##### GIVEN ENTRIES

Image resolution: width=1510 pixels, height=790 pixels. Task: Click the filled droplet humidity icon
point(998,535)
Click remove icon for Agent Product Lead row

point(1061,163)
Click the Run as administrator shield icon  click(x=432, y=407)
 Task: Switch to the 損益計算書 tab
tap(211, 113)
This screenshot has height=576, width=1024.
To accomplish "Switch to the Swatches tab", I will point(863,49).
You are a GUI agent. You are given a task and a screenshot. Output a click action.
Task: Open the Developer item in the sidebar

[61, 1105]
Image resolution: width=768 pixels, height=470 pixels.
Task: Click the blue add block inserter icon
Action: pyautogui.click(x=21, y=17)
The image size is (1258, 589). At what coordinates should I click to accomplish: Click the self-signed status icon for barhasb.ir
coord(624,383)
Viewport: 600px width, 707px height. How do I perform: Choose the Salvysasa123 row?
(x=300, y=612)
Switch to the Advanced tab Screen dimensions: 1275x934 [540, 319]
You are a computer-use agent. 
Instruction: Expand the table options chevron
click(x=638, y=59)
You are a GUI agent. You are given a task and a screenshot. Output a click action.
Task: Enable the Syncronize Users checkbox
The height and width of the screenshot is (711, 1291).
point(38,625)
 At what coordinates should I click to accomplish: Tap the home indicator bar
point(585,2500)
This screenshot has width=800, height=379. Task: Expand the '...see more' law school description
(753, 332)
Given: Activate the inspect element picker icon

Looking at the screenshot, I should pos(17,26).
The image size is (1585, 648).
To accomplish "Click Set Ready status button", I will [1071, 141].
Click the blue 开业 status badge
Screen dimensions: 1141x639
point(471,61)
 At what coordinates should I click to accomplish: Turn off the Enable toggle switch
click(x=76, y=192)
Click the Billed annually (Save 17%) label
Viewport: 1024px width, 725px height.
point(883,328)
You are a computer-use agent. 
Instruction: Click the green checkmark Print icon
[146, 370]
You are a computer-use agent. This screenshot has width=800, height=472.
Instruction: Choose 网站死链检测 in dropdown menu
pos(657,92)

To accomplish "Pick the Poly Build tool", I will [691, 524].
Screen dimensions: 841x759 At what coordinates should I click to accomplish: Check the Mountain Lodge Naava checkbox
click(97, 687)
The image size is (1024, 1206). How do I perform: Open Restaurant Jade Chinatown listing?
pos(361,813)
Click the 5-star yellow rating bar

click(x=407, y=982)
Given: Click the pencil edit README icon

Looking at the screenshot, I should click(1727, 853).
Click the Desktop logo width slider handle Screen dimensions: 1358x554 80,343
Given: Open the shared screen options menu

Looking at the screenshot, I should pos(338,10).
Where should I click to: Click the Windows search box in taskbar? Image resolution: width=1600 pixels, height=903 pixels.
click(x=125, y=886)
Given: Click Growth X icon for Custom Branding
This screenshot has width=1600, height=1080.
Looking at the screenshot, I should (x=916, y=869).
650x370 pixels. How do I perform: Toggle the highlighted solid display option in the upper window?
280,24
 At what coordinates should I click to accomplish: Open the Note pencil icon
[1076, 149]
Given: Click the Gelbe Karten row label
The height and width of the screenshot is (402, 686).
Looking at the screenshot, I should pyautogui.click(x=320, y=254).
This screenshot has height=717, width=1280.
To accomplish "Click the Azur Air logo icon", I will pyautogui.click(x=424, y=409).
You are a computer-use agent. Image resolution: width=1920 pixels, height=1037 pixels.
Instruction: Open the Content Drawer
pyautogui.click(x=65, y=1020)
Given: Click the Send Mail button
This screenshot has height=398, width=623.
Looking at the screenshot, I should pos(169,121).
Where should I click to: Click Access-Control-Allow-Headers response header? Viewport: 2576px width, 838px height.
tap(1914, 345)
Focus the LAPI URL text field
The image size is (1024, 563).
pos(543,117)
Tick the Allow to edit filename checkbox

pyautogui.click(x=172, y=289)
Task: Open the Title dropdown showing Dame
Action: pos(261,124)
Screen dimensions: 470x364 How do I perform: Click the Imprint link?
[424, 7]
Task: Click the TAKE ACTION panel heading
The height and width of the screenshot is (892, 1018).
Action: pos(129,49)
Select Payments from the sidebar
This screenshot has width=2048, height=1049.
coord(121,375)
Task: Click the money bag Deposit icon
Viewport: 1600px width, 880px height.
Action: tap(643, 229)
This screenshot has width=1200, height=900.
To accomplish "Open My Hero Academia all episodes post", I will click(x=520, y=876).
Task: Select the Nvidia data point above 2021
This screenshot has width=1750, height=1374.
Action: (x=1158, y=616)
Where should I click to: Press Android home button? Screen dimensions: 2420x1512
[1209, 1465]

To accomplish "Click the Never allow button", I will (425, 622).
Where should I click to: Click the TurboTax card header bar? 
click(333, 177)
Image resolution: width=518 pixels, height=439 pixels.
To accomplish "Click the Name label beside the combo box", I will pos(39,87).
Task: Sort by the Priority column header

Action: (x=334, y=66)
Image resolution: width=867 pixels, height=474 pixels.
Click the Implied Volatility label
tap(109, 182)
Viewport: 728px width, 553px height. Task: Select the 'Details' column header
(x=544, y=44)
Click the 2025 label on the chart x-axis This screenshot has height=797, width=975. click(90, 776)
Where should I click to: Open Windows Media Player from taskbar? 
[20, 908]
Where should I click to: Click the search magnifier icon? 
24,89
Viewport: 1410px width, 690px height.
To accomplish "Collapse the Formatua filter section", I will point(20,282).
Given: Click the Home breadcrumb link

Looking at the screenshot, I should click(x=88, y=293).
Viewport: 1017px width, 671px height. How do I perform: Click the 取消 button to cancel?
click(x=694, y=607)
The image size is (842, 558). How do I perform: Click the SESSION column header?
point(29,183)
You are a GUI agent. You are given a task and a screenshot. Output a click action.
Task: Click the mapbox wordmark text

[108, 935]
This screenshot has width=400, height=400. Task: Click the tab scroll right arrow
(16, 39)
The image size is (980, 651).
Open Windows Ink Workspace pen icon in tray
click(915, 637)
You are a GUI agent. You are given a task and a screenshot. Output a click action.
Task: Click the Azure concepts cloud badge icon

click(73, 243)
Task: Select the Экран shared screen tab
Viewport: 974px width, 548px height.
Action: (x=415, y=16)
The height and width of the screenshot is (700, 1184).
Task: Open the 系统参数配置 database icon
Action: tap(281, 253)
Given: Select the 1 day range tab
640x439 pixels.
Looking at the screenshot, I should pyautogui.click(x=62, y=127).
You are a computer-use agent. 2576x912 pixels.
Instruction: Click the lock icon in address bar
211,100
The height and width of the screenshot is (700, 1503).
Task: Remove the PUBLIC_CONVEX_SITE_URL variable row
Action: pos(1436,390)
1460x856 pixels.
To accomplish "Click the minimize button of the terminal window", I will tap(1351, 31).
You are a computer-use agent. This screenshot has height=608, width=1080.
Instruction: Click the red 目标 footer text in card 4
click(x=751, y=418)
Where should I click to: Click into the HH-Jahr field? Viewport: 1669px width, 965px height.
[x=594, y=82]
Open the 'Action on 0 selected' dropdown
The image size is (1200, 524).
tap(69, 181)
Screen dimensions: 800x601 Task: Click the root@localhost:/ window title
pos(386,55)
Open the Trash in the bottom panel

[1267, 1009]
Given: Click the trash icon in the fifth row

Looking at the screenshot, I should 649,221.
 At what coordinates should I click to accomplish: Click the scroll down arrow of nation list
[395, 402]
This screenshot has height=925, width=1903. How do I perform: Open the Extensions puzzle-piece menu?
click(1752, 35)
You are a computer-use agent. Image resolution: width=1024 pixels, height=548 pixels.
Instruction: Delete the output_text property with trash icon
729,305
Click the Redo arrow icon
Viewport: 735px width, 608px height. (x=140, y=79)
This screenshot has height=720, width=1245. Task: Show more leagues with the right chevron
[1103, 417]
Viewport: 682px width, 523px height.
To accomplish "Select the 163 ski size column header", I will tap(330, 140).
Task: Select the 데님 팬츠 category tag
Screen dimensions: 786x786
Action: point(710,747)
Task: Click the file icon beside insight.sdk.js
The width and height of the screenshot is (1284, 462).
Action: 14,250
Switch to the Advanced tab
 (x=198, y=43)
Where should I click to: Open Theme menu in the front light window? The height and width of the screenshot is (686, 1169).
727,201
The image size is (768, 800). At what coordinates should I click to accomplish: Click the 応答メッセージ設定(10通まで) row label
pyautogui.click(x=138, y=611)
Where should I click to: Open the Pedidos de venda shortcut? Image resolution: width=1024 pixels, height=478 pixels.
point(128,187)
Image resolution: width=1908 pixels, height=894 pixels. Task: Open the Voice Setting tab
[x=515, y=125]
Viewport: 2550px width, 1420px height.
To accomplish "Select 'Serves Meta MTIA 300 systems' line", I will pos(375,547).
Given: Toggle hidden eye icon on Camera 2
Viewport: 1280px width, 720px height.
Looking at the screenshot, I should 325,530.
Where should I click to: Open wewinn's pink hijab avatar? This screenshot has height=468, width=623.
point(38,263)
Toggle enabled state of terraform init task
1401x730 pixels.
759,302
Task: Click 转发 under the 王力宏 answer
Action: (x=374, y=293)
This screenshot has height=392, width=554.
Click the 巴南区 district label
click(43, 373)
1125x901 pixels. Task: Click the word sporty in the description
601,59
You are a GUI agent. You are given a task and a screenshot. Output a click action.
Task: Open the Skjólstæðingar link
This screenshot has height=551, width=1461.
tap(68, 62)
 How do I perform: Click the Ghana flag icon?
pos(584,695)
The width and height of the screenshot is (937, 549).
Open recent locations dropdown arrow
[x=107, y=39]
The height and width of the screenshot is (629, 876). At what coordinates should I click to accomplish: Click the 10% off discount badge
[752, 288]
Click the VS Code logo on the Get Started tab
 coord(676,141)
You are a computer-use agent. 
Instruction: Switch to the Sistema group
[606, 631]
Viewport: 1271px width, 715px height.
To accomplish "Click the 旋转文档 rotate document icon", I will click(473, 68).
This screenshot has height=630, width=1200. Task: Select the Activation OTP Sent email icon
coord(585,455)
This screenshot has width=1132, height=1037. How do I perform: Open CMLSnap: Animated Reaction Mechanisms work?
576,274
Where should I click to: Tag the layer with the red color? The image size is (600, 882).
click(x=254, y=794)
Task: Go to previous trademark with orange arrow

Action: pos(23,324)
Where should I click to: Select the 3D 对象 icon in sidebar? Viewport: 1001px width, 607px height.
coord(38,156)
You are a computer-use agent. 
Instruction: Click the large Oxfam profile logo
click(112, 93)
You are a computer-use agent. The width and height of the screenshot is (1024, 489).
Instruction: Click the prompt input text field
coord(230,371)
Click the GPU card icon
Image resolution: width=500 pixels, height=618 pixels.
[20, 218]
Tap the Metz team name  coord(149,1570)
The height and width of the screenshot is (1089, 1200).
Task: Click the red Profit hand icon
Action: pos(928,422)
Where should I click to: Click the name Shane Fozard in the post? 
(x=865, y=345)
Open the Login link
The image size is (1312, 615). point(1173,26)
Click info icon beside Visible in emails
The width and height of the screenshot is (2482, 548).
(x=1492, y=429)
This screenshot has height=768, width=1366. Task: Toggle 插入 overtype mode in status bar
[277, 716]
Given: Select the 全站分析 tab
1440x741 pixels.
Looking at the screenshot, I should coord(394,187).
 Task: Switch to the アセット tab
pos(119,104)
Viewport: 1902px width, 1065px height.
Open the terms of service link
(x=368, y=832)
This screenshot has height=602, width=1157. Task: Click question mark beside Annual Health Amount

##########

WHAT TO PRODUCE
In the entries above, restate word for word the lines between the one holding "Given: Click Growth" and the one holding "This screenshot has height=717, width=1280.", inclusive, and nothing besides.

REPLY
Given: Click Growth X icon for Custom Branding
This screenshot has width=1600, height=1080.
Looking at the screenshot, I should (x=916, y=869).
650x370 pixels. How do I perform: Toggle the highlighted solid display option in the upper window?
280,24
 At what coordinates should I click to accomplish: Open the Note pencil icon
[1076, 149]
Given: Click the Gelbe Karten row label
The height and width of the screenshot is (402, 686).
Looking at the screenshot, I should pyautogui.click(x=320, y=254).
This screenshot has height=717, width=1280.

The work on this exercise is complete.